START Data section

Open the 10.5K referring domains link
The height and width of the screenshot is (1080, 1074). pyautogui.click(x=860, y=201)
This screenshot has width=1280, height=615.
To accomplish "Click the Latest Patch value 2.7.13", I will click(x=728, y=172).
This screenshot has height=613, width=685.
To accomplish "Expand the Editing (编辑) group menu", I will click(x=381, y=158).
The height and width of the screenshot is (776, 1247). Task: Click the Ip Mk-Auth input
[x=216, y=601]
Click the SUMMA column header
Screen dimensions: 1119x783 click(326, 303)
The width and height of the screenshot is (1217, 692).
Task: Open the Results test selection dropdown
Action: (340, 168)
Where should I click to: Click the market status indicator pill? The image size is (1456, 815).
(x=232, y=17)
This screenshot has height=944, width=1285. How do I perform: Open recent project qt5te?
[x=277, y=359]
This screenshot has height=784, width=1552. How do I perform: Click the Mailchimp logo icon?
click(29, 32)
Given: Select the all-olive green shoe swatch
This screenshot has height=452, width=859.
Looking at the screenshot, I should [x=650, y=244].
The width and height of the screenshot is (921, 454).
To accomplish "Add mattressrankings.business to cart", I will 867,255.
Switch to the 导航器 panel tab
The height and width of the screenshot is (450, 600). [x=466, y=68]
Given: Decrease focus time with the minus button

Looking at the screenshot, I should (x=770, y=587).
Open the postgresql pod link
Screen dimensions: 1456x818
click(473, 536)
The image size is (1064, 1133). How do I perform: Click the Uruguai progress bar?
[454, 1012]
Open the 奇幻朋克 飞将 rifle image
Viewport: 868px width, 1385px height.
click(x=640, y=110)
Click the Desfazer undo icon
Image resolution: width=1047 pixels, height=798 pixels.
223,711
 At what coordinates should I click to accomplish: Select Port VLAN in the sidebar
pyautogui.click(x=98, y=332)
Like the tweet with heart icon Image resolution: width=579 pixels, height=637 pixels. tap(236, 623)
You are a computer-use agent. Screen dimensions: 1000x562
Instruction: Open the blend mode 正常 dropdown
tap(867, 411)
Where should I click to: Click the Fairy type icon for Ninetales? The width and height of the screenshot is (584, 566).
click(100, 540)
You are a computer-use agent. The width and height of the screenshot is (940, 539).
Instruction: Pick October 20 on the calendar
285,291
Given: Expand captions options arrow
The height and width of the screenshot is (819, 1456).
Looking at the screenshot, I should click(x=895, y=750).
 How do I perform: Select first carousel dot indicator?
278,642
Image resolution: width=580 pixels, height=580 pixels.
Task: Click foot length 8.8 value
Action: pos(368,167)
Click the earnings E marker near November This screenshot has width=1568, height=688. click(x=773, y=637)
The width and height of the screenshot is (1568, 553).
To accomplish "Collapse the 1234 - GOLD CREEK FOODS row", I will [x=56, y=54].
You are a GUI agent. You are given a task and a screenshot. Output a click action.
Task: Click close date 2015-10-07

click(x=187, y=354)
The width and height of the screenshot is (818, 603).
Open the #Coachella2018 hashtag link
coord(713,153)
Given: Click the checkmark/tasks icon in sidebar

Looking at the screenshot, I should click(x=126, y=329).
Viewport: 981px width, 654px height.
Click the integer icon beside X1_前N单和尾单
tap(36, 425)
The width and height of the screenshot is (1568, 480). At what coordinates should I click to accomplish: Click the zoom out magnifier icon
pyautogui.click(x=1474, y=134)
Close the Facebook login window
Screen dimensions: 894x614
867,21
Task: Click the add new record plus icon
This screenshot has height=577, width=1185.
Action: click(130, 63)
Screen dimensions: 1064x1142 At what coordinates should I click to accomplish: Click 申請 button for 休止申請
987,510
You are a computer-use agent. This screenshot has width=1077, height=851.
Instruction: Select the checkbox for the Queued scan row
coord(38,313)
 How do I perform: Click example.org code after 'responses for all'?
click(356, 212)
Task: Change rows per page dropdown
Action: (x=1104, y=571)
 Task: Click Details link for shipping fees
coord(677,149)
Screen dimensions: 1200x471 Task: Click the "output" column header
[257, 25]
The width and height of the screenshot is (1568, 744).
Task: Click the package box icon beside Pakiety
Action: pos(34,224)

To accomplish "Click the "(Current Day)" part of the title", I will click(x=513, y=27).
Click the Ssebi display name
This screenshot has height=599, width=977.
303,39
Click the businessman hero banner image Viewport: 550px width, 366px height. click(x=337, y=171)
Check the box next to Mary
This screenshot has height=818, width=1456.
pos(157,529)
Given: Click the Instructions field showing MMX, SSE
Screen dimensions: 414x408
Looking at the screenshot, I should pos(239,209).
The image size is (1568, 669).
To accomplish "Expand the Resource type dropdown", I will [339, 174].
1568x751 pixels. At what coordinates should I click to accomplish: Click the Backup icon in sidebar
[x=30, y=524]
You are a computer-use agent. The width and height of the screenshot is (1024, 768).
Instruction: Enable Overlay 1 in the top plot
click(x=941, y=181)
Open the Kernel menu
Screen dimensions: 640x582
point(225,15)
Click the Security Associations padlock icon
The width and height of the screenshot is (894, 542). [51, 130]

END Data section

Work order — Write out every line of the material exactly as it appears.

Result —
Open the 10.5K referring domains link
The height and width of the screenshot is (1080, 1074). pyautogui.click(x=860, y=201)
This screenshot has width=1280, height=615.
To accomplish "Click the Latest Patch value 2.7.13", I will click(x=728, y=172).
This screenshot has height=613, width=685.
To accomplish "Expand the Editing (编辑) group menu", I will click(x=381, y=158).
The height and width of the screenshot is (776, 1247). Task: Click the Ip Mk-Auth input
[x=216, y=601]
Click the SUMMA column header
Screen dimensions: 1119x783 click(326, 303)
The width and height of the screenshot is (1217, 692).
Task: Open the Results test selection dropdown
Action: (340, 168)
Where should I click to: Click the market status indicator pill? The image size is (1456, 815).
(x=232, y=17)
This screenshot has height=944, width=1285. How do I perform: Open recent project qt5te?
[x=277, y=359]
This screenshot has height=784, width=1552. How do I perform: Click the Mailchimp logo icon?
click(29, 32)
Given: Select the all-olive green shoe swatch
This screenshot has height=452, width=859.
Looking at the screenshot, I should [x=650, y=244].
The width and height of the screenshot is (921, 454).
To accomplish "Add mattressrankings.business to cart", I will 867,255.
Switch to the 导航器 panel tab
The height and width of the screenshot is (450, 600). [x=466, y=68]
Given: Decrease focus time with the minus button

Looking at the screenshot, I should (x=770, y=587).
Open the postgresql pod link
Screen dimensions: 1456x818
click(473, 536)
The image size is (1064, 1133). How do I perform: Click the Uruguai progress bar?
[454, 1012]
Open the 奇幻朋克 飞将 rifle image
Viewport: 868px width, 1385px height.
click(x=640, y=110)
Click the Desfazer undo icon
Image resolution: width=1047 pixels, height=798 pixels.
223,711
 At what coordinates should I click to accomplish: Select Port VLAN in the sidebar
pyautogui.click(x=98, y=332)
Like the tweet with heart icon Image resolution: width=579 pixels, height=637 pixels. tap(236, 623)
You are a computer-use agent. Screen dimensions: 1000x562
Instruction: Open the blend mode 正常 dropdown
tap(867, 411)
Where should I click to: Click the Fairy type icon for Ninetales? The width and height of the screenshot is (584, 566).
click(100, 540)
You are a computer-use agent. The width and height of the screenshot is (940, 539).
Instruction: Pick October 20 on the calendar
285,291
Given: Expand captions options arrow
The height and width of the screenshot is (819, 1456).
Looking at the screenshot, I should click(x=895, y=750).
 How do I perform: Select first carousel dot indicator?
278,642
Image resolution: width=580 pixels, height=580 pixels.
Task: Click foot length 8.8 value
Action: pos(368,167)
Click the earnings E marker near November This screenshot has width=1568, height=688. click(x=773, y=637)
The width and height of the screenshot is (1568, 553).
To accomplish "Collapse the 1234 - GOLD CREEK FOODS row", I will [x=56, y=54].
You are a GUI agent. You are given a task and a screenshot. Output a click action.
Task: Click close date 2015-10-07

click(x=187, y=354)
The width and height of the screenshot is (818, 603).
Open the #Coachella2018 hashtag link
coord(713,153)
Given: Click the checkmark/tasks icon in sidebar

Looking at the screenshot, I should click(x=126, y=329).
Viewport: 981px width, 654px height.
Click the integer icon beside X1_前N单和尾单
tap(36, 425)
The width and height of the screenshot is (1568, 480). At what coordinates should I click to accomplish: Click the zoom out magnifier icon
pyautogui.click(x=1474, y=134)
Close the Facebook login window
Screen dimensions: 894x614
867,21
Task: Click the add new record plus icon
This screenshot has height=577, width=1185.
Action: click(130, 63)
Screen dimensions: 1064x1142 At what coordinates should I click to accomplish: Click 申請 button for 休止申請
987,510
You are a computer-use agent. This screenshot has width=1077, height=851.
Instruction: Select the checkbox for the Queued scan row
coord(38,313)
 How do I perform: Click example.org code after 'responses for all'?
click(356, 212)
Task: Change rows per page dropdown
Action: (x=1104, y=571)
 Task: Click Details link for shipping fees
coord(677,149)
Screen dimensions: 1200x471 Task: Click the "output" column header
[257, 25]
The width and height of the screenshot is (1568, 744).
Task: Click the package box icon beside Pakiety
Action: pos(34,224)

To accomplish "Click the "(Current Day)" part of the title", I will click(x=513, y=27).
Click the Ssebi display name
This screenshot has height=599, width=977.
303,39
Click the businessman hero banner image Viewport: 550px width, 366px height. click(x=337, y=171)
Check the box next to Mary
This screenshot has height=818, width=1456.
pos(157,529)
Given: Click the Instructions field showing MMX, SSE
Screen dimensions: 414x408
Looking at the screenshot, I should pos(239,209).
The image size is (1568, 669).
To accomplish "Expand the Resource type dropdown", I will [339, 174].
1568x751 pixels. At what coordinates should I click to accomplish: Click the Backup icon in sidebar
[x=30, y=524]
You are a computer-use agent. The width and height of the screenshot is (1024, 768).
Instruction: Enable Overlay 1 in the top plot
click(x=941, y=181)
Open the Kernel menu
Screen dimensions: 640x582
point(225,15)
Click the Security Associations padlock icon
The width and height of the screenshot is (894, 542). [51, 130]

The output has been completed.